Sobre aborto, leis, portarias e o mundo real


A questão relacionada ao aborto sempre estará envolta em polêmicas, notadamente porque envolve questões morais e religiosas.

Tratemos aqui acerca do aborto necessário, previsto no Código Penal, que descriminaliza tal conduta quando a gravidez resultar de estupro.
Nesse caso, havendo o consentimento da gestante, ou se incapaz, de seu representante legal, o médico procederá ao aborto, sem a necessidade de autorização judicial. Basta que seja feito um boletim de ocorrência para ser apresentado ao médico.
Recente Portaria nº. 2561/2020 do Ministério da Saúde, determina que em caso de aborto decorrente de crime sexual, em atendimento no SUS, deverá ser feito um “Procedimento de Justificação e Autorização da Interrupção da Gravidez”, em quatro etapas: a gestante deverá relatar de modo circunstanciado o evento; parecer técnico do médico precedido de vários exames e profissionais; assinatura da gestante de Termo de Reponsabilidade, de Consentimento Livre e Esclarecido.
Por fim, o médico deverá comunicar o fato à autoridade policial, enviando as evidências materiais do crime.

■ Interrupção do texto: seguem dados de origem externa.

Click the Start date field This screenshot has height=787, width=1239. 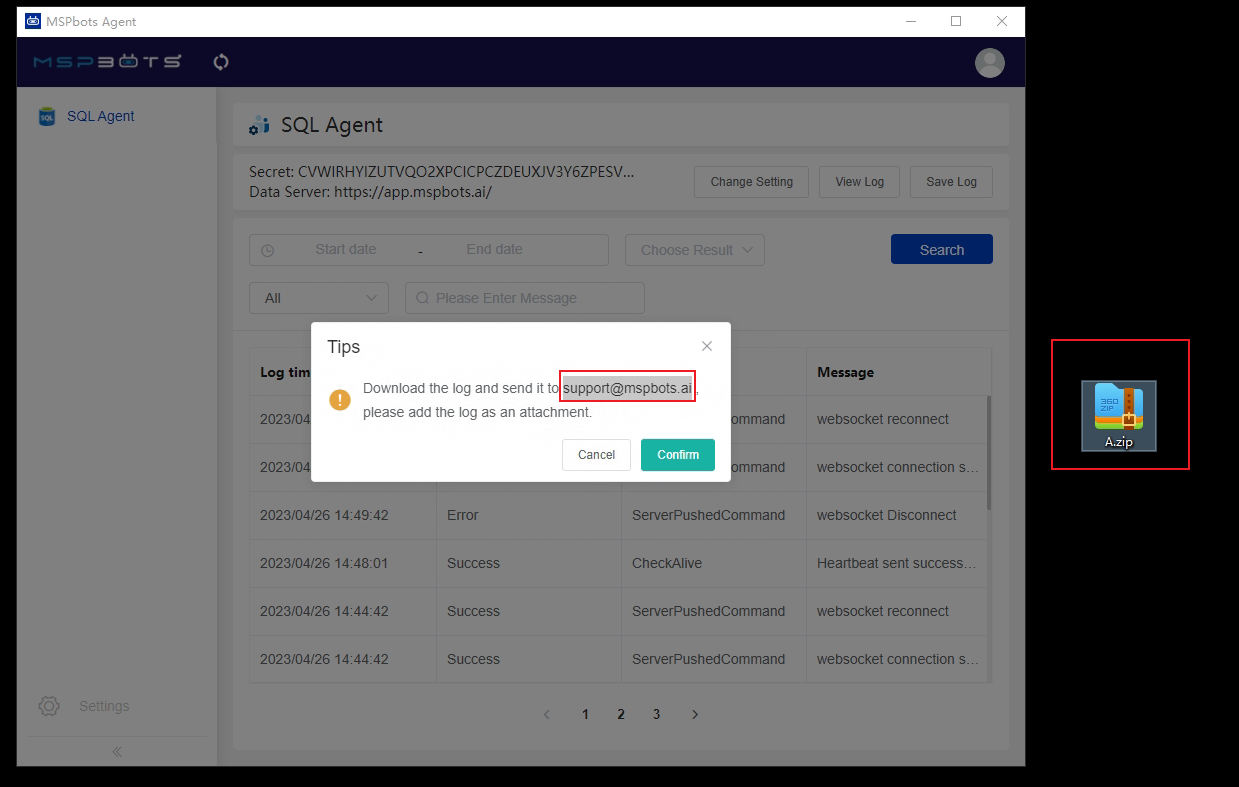(x=345, y=250)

Aqui, há uma completa inversão do papel do médico, a quem caberá avaliar se houve ou não crime de estupro para então realizar o aborto.

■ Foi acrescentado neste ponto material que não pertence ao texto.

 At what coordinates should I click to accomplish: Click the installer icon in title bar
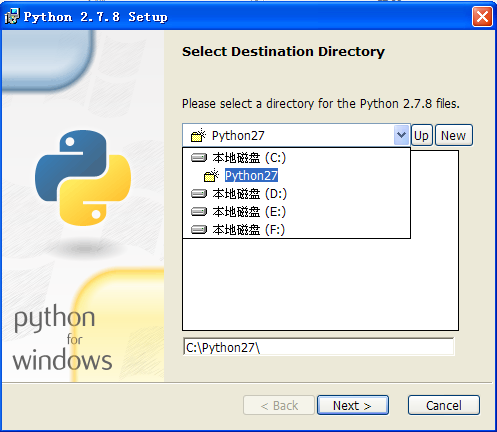pos(12,16)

O estupro é um tipo de crime que causa grandes traumas nas vítimas, levando muitas delas a sequer comunicar o fato à polícia, por vergonha, por medo, por não querer se expor ao se submeter a oitivas na delegacia, no fórum, potencializando ainda mais o processo de violência sofrido.
Muitas preferem o silêncio, por vezes, escondendo o fato até da própria família.
Maior ainda é o sofrimento da mulher que engravida do estuprador. E quando essa gravidez se dá em adolescentes, a situação só piora.
Foi pensando nisso que o legislador permitiu que, em caso de estupro, possa a vítima abortar, sem incorrer em crime. Em tal situação, exige-se apenas o boletim de ocorrência narrando de forma sucinta o ocorrido, documento de que se valerá o médico para realizar o aborto, com a certeza de que sua conduta está amparada por lei.
Em caso de estupro, cabe ao poder público ter sensibilidade para diminuir os terríveis dramas das vítimas, facilitando seus efeitos, coisa que a citada Portaria só complica.
Talvez, a melhor maneira de tratar desse assunto seja colocando-se no lugar do outro. E se fosse você ou a sua filha a vítima, precisando do SUS?
As dores do mundo real não cabem em uma Portaria.